Amazon Hadapi Kritik Internal, Bangun Pusat Data di Tengah PHK 30.000 Pegawai

BeritaLokal, Seattle – Amazon menghadapi kritik internal dari kalangan insinyur dan karyawan di tengah upaya perusahaan untuk memperkuat investasi dalam kecerdasan buatan (AI) dan pembangunan pusat data. Pemangkasan jumlah karyawan sekitar 30.000, yang terjadi selama delapan bulan terakhir, menjadi pemicu kesepakatan ini.

Selain itu, perusahaan teknologi raksasa ini juga menghadapi tekanan dari kelompok aktivis internal seperti Amazon Employees for Climate Justice, yang menuntut komitmen lebih konsisten terhadap isu iklim dan keberlanjutan.
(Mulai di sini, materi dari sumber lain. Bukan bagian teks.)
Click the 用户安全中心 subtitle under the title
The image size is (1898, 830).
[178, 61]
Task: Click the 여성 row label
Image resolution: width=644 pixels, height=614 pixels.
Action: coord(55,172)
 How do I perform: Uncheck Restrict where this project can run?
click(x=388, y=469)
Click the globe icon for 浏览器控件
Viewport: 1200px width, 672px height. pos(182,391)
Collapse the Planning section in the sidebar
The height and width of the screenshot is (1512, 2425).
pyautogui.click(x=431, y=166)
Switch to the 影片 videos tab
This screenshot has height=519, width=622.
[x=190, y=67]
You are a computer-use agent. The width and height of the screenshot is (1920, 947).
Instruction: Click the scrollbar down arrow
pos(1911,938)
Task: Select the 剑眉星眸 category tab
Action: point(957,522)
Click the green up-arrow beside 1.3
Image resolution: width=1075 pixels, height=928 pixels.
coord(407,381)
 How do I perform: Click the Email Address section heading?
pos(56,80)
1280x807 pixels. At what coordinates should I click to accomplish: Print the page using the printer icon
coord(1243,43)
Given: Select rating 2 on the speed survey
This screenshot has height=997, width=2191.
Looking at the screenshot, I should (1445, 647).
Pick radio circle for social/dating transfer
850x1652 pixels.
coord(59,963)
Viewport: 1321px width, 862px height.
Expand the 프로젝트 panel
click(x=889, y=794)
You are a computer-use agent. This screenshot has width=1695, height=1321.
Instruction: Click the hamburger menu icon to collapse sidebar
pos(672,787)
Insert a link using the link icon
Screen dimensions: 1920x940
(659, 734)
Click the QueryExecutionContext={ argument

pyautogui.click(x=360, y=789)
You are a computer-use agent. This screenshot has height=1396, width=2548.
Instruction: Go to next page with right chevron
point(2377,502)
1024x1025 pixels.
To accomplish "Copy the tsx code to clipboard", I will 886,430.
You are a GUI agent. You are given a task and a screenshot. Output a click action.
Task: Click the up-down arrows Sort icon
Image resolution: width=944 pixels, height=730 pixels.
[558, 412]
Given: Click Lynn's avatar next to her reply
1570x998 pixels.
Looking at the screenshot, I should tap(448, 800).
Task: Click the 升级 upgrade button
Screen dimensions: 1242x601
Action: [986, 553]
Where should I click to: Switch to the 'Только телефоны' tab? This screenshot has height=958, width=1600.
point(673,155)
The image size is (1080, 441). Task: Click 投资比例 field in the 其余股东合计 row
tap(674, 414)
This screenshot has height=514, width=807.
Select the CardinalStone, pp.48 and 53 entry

Kritik terhadap strategi pengembangan AI tanpa mempertimbangkan dampak ekonomi dan lingkungan menjadi bagian dari perdebatan tersebut.

Dalam sidang Dewan Kota Seattle, insinyur di unit Amazon Web Services (AWS), Patrick Schloesser, menyatakan bahwa perusahaan teknologi besar seperti Amazon, Microsoft, dan Meta tengah bersaing untuk membangun kapasitas komputasi AI secepat mungkin. “Tahun ini, Amazon mengeluarkan US$ 200 miliar untuk belanja modal, dengan sebagian besar dialokasikan pada pusat data dan AI,” kata Schloesser, menegaskan bahwa upaya perusahaan sedang berlangsung di tengah tekanan dari pemerintah daerah yang mulai membatasi proyek-proyek pembangunan pusat data.

Kota Seattle mengambil keputusan untuk menerbitkan moratorium sementara selama satu tahun terhadap pembangunan pusat data AI besar, meskipun perusahaan menegaskan tidak ada rencana membangun fasilitas baru di wilayah tersebut. Keputusan ini diperoleh setelah empat pengembang mengajukan proposal lima proyek pusat data AI, namun dua dari mereka diputuskan karena penolakan masyarakat dan proses hukum.

Amazon menyatakan tetap mendukung hak karyawannya untuk menyampaikan pendapat, sementara pemerintah daerah menunjukkan kepedulian terhadap isu lingkungan. “Kami berkomitmen menjadi tetangga yang bertanggung jawab, memperkuat investasi ekonomi lokal dan meningkatkan efisiensi penggunaan energi serta air,” kata juru bicara perusahaan.

Selain itu, pemerintah Amerika Serikat sedang meninjau aturan terkait pembatasan pembangunan pusat data AI. Laporan oleh Data Center Watch menunjukkan sejumlah proyek senilai US$ 156 miliar tertunda atau diblokir karena penolakan masyarakat. Di antaranya, Seattle merupakan salah satu dari 14 negara bagian yang sedang mempertimbangkan regulasi baru.

Kritik terhadap ekspansi AI Amazon juga berasal dari kelompok aktivis internal yang menuntut perusahaan menerapkan pendekatan bertanggung jawab dalam pengembangan teknologi. Salah satu anggota, Liesl Wigand, mengatakan bahwa AI harus menjadi solusi untuk segala hal tanpa mempertimbangkan biaya dan sumber daya yang diperlukan. “Budaya ini tidak hanya terkait dengan AI, melainkan seluruh industri teknologi,” kata Wigand.

Dalam akhirnya, Komite Penggunaan Lahan dan Keberlanjutan Dewan Kota Seattle secara resmi menyetujui moratorium satu tahun terhadap proyek pusat data AI baru. Kebijakan ini menjadi langkah penting dalam mengendalikan pertumbuhan industri AI yang semakin cepat di Amerika Serikat.

Selama masa moratorium, Amazon tetap berupaya memperkuat efisiensi operasional dan ketersediaan pekerjaan untuk para karyawan yang terkena PHK. Strategi ini dianggap sebagai bagian dari upaya perusahaan untuk menyesuaikan kebijakan finansial dengan kondisi ekonomi global.